Your objective | Could you show all lines in the entries below that contain the string "under"?

Records from a data source |
* * *

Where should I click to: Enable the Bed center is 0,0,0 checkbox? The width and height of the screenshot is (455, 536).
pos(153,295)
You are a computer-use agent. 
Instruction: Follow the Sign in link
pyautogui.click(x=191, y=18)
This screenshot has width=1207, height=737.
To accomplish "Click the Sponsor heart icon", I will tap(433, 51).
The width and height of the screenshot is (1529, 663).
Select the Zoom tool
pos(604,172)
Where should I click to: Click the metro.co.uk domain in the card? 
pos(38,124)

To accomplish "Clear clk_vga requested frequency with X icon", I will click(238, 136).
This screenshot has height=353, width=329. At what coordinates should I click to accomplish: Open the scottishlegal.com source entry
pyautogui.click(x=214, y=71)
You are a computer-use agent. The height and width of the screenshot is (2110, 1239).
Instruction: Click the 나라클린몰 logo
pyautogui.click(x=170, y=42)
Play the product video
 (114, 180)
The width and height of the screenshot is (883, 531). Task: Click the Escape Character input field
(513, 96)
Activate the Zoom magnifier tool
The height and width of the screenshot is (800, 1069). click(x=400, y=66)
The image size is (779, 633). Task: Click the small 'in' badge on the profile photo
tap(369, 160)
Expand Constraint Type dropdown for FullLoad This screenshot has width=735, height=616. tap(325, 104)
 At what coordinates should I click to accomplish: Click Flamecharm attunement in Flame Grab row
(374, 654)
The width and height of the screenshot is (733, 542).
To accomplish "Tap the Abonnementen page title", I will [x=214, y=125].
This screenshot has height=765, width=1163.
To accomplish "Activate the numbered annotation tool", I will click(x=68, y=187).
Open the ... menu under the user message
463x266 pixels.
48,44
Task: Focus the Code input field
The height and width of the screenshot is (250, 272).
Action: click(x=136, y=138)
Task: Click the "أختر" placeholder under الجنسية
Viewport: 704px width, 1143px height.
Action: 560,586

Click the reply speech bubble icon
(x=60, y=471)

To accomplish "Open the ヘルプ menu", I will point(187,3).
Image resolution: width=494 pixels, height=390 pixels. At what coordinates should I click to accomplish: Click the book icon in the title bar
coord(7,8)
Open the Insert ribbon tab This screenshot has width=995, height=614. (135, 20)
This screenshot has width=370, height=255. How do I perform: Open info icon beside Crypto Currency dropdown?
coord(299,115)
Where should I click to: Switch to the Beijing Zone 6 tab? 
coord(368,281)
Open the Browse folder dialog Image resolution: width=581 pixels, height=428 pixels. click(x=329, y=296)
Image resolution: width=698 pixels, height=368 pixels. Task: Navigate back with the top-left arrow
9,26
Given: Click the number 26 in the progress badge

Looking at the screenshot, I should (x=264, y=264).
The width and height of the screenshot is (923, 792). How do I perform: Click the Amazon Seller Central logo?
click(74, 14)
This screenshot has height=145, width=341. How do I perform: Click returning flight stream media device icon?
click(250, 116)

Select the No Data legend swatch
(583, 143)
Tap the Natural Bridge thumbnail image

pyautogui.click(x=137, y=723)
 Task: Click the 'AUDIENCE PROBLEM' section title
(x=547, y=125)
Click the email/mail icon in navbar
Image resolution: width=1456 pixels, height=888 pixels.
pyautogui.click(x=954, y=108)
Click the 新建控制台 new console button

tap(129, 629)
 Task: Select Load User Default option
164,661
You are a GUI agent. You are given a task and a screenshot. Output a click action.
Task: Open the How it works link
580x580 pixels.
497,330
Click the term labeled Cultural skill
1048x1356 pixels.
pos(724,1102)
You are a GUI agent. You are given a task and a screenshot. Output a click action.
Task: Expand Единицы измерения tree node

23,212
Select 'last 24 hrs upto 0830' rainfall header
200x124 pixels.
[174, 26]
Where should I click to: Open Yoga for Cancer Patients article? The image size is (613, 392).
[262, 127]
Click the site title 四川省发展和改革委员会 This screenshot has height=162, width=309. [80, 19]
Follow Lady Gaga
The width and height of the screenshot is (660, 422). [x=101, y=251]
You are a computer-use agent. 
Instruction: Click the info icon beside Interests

* * *

Finished exercise |
Open the ... menu under the user message
Task: Click the "أختر" placeholder under الجنسية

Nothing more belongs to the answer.